Begin Excerpted records
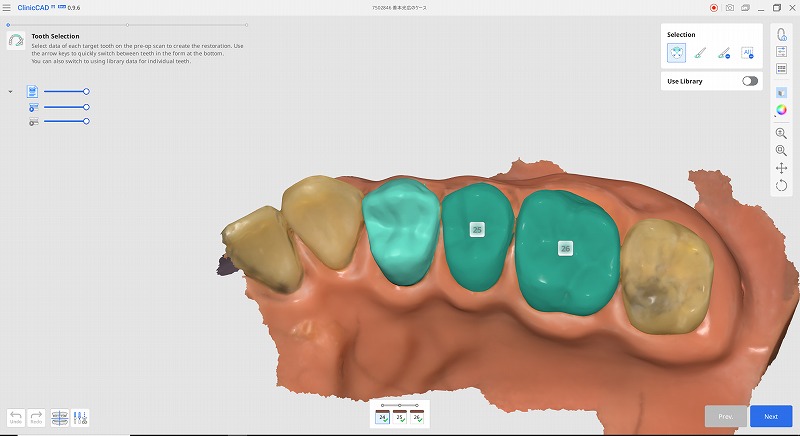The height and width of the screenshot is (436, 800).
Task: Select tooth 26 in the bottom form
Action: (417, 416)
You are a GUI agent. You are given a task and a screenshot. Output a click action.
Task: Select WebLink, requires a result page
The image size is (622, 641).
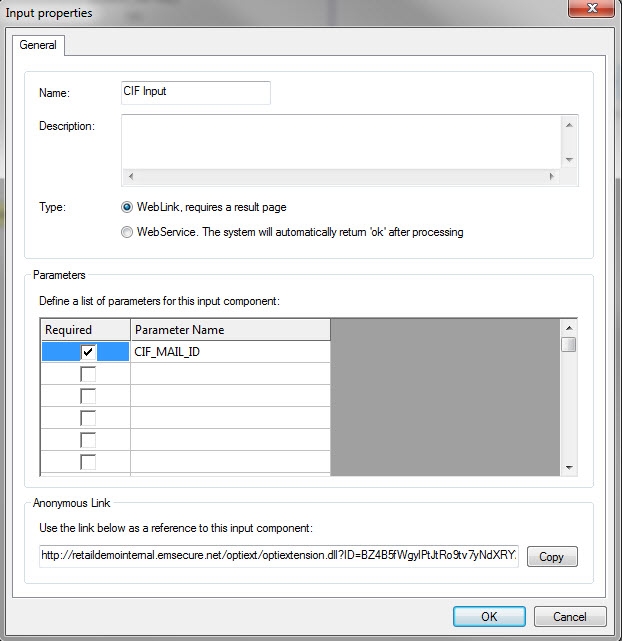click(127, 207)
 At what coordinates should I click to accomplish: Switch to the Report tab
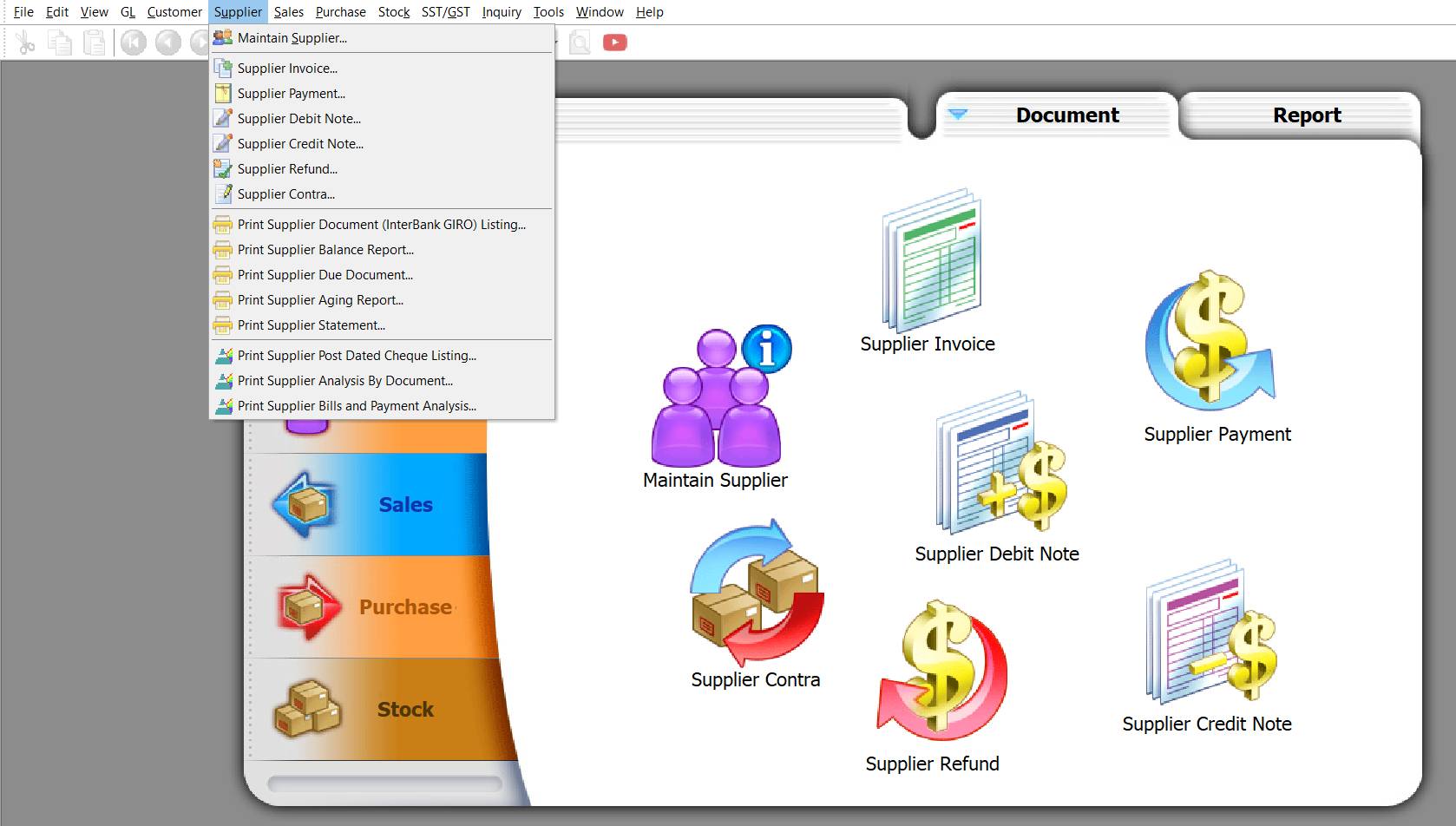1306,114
End Excerpted records
Begin Excerpted records
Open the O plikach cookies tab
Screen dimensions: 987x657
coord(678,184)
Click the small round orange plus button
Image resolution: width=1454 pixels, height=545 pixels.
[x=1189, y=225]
End Excerpted records
• **Set problem**:
Quote the rows between the line that contains "Open the O plikach cookies tab" and the line that contains "[x=1189, y=225]", inclusive.

• **Correct output**:
Open the O plikach cookies tab
Screen dimensions: 987x657
coord(678,184)
Click the small round orange plus button
Image resolution: width=1454 pixels, height=545 pixels.
[x=1189, y=225]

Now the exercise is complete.